*SOURCE MATERIAL*

---*---

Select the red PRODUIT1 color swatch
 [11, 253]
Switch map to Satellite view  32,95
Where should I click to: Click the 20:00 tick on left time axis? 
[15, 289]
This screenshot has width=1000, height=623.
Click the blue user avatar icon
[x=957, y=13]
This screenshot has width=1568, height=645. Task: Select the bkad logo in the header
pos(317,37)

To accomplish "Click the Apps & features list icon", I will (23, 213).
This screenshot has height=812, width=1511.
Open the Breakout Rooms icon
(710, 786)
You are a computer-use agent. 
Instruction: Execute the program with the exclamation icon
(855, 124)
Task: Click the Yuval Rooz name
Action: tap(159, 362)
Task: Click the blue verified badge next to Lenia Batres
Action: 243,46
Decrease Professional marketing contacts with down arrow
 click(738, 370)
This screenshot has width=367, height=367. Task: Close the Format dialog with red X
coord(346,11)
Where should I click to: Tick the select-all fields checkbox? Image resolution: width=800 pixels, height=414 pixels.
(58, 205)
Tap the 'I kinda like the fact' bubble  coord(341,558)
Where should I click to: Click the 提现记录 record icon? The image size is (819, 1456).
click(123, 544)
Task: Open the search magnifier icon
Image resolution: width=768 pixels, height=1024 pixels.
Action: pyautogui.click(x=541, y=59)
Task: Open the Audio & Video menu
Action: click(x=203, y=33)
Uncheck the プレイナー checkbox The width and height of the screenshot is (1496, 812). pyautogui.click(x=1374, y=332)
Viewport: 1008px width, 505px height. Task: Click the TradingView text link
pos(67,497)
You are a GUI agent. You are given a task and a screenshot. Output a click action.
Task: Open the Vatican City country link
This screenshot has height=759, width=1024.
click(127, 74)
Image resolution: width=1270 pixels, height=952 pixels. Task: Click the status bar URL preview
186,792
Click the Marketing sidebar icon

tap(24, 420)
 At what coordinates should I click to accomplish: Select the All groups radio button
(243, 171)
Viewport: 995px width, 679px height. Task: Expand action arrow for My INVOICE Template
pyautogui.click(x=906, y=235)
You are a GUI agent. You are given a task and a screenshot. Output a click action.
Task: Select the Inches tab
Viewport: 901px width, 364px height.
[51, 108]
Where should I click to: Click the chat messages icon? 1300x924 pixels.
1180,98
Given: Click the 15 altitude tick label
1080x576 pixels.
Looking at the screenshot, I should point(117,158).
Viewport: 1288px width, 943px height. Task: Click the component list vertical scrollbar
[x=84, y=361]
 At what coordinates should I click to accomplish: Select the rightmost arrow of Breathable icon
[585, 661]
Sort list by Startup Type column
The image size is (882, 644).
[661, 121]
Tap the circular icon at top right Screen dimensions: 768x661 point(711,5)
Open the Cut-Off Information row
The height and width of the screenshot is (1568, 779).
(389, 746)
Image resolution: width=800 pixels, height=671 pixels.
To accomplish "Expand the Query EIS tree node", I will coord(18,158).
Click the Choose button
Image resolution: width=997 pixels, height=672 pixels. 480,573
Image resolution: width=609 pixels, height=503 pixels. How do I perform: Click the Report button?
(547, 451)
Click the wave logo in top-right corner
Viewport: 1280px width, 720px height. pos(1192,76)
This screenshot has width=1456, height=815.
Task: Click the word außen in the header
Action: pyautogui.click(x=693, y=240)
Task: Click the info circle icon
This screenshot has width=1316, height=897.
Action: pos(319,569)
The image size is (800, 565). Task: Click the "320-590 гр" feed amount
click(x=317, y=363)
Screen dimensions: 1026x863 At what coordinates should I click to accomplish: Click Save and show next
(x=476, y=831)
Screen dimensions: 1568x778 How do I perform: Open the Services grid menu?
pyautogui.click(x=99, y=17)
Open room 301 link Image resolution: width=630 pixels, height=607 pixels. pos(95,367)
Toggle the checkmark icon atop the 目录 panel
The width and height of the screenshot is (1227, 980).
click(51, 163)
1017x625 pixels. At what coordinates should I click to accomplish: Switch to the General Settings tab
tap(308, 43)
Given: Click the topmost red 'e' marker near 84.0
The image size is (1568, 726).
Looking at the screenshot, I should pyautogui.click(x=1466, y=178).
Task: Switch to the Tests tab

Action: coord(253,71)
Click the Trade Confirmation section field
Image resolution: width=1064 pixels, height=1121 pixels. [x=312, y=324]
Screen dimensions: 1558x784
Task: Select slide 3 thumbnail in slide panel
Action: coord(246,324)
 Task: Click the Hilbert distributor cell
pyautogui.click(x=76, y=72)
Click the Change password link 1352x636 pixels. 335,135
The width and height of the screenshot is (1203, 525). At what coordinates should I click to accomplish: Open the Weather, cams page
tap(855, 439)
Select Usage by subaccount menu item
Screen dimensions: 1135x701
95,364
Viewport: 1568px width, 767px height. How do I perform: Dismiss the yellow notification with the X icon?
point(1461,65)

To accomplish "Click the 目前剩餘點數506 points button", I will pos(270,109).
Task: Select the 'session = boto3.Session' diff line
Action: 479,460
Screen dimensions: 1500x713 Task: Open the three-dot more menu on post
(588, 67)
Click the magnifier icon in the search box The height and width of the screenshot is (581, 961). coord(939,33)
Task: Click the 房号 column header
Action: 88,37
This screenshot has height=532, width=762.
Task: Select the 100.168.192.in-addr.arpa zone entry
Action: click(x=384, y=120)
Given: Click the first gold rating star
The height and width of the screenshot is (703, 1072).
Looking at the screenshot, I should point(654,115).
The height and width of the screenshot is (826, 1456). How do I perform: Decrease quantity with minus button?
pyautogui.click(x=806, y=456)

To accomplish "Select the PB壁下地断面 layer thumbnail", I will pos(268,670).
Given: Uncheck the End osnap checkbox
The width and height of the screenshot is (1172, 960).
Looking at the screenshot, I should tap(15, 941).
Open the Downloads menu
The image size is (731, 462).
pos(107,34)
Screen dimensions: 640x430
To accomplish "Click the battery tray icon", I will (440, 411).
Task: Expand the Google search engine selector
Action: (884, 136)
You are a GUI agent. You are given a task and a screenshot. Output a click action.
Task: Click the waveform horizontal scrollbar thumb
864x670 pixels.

---*---

*EXERCISE BRIEF*
Give all of the entries again, exactly.

*ANSWER AREA*
Select the red PRODUIT1 color swatch
 [11, 253]
Switch map to Satellite view  32,95
Where should I click to: Click the 20:00 tick on left time axis? 
[15, 289]
This screenshot has width=1000, height=623.
Click the blue user avatar icon
[x=957, y=13]
This screenshot has width=1568, height=645. Task: Select the bkad logo in the header
pos(317,37)

To accomplish "Click the Apps & features list icon", I will (23, 213).
This screenshot has height=812, width=1511.
Open the Breakout Rooms icon
(710, 786)
You are a computer-use agent. 
Instruction: Execute the program with the exclamation icon
(855, 124)
Task: Click the Yuval Rooz name
Action: tap(159, 362)
Task: Click the blue verified badge next to Lenia Batres
Action: 243,46
Decrease Professional marketing contacts with down arrow
 click(738, 370)
This screenshot has width=367, height=367. Task: Close the Format dialog with red X
coord(346,11)
Where should I click to: Tick the select-all fields checkbox? Image resolution: width=800 pixels, height=414 pixels.
(58, 205)
Tap the 'I kinda like the fact' bubble  coord(341,558)
Where should I click to: Click the 提现记录 record icon? The image size is (819, 1456).
click(123, 544)
Task: Open the search magnifier icon
Image resolution: width=768 pixels, height=1024 pixels.
Action: pyautogui.click(x=541, y=59)
Task: Open the Audio & Video menu
Action: click(x=203, y=33)
Uncheck the プレイナー checkbox The width and height of the screenshot is (1496, 812). pyautogui.click(x=1374, y=332)
Viewport: 1008px width, 505px height. Task: Click the TradingView text link
pos(67,497)
You are a GUI agent. You are given a task and a screenshot. Output a click action.
Task: Open the Vatican City country link
This screenshot has height=759, width=1024.
click(127, 74)
Image resolution: width=1270 pixels, height=952 pixels. Task: Click the status bar URL preview
186,792
Click the Marketing sidebar icon

tap(24, 420)
 At what coordinates should I click to accomplish: Select the All groups radio button
(243, 171)
Viewport: 995px width, 679px height. Task: Expand action arrow for My INVOICE Template
pyautogui.click(x=906, y=235)
You are a GUI agent. You are given a task and a screenshot. Output a click action.
Task: Select the Inches tab
Viewport: 901px width, 364px height.
[51, 108]
Where should I click to: Click the chat messages icon? 1300x924 pixels.
1180,98
Given: Click the 15 altitude tick label
1080x576 pixels.
Looking at the screenshot, I should point(117,158).
Viewport: 1288px width, 943px height. Task: Click the component list vertical scrollbar
[x=84, y=361]
 At what coordinates should I click to accomplish: Select the rightmost arrow of Breathable icon
[585, 661]
Sort list by Startup Type column
The image size is (882, 644).
[661, 121]
Tap the circular icon at top right Screen dimensions: 768x661 point(711,5)
Open the Cut-Off Information row
The height and width of the screenshot is (1568, 779).
(389, 746)
Image resolution: width=800 pixels, height=671 pixels.
To accomplish "Expand the Query EIS tree node", I will coord(18,158).
Click the Choose button
Image resolution: width=997 pixels, height=672 pixels. 480,573
Image resolution: width=609 pixels, height=503 pixels. How do I perform: Click the Report button?
(547, 451)
Click the wave logo in top-right corner
Viewport: 1280px width, 720px height. pos(1192,76)
This screenshot has width=1456, height=815.
Task: Click the word außen in the header
Action: pyautogui.click(x=693, y=240)
Task: Click the info circle icon
This screenshot has width=1316, height=897.
Action: pos(319,569)
The image size is (800, 565). Task: Click the "320-590 гр" feed amount
click(x=317, y=363)
Screen dimensions: 1026x863 At what coordinates should I click to accomplish: Click Save and show next
(x=476, y=831)
Screen dimensions: 1568x778 How do I perform: Open the Services grid menu?
pyautogui.click(x=99, y=17)
Open room 301 link Image resolution: width=630 pixels, height=607 pixels. pos(95,367)
Toggle the checkmark icon atop the 目录 panel
The width and height of the screenshot is (1227, 980).
click(51, 163)
1017x625 pixels. At what coordinates should I click to accomplish: Switch to the General Settings tab
tap(308, 43)
Given: Click the topmost red 'e' marker near 84.0
The image size is (1568, 726).
Looking at the screenshot, I should pyautogui.click(x=1466, y=178).
Task: Switch to the Tests tab

Action: coord(253,71)
Click the Trade Confirmation section field
Image resolution: width=1064 pixels, height=1121 pixels. [x=312, y=324]
Screen dimensions: 1558x784
Task: Select slide 3 thumbnail in slide panel
Action: coord(246,324)
 Task: Click the Hilbert distributor cell
pyautogui.click(x=76, y=72)
Click the Change password link 1352x636 pixels. 335,135
The width and height of the screenshot is (1203, 525). At what coordinates should I click to accomplish: Open the Weather, cams page
tap(855, 439)
Select Usage by subaccount menu item
Screen dimensions: 1135x701
95,364
Viewport: 1568px width, 767px height. How do I perform: Dismiss the yellow notification with the X icon?
point(1461,65)

To accomplish "Click the 目前剩餘點數506 points button", I will pos(270,109).
Task: Select the 'session = boto3.Session' diff line
Action: 479,460
Screen dimensions: 1500x713 Task: Open the three-dot more menu on post
(588, 67)
Click the magnifier icon in the search box The height and width of the screenshot is (581, 961). coord(939,33)
Task: Click the 房号 column header
Action: 88,37
This screenshot has height=532, width=762.
Task: Select the 100.168.192.in-addr.arpa zone entry
Action: click(x=384, y=120)
Given: Click the first gold rating star
The height and width of the screenshot is (703, 1072).
Looking at the screenshot, I should point(654,115).
The height and width of the screenshot is (826, 1456). How do I perform: Decrease quantity with minus button?
pyautogui.click(x=806, y=456)

To accomplish "Select the PB壁下地断面 layer thumbnail", I will pos(268,670).
Given: Uncheck the End osnap checkbox
The width and height of the screenshot is (1172, 960).
Looking at the screenshot, I should tap(15, 941).
Open the Downloads menu
The image size is (731, 462).
pos(107,34)
Screen dimensions: 640x430
To accomplish "Click the battery tray icon", I will (440, 411).
Task: Expand the Google search engine selector
Action: (884, 136)
You are a GUI agent. You are given a task and a screenshot. Output a click action.
Task: Click the waveform horizontal scrollbar thumb
864x670 pixels.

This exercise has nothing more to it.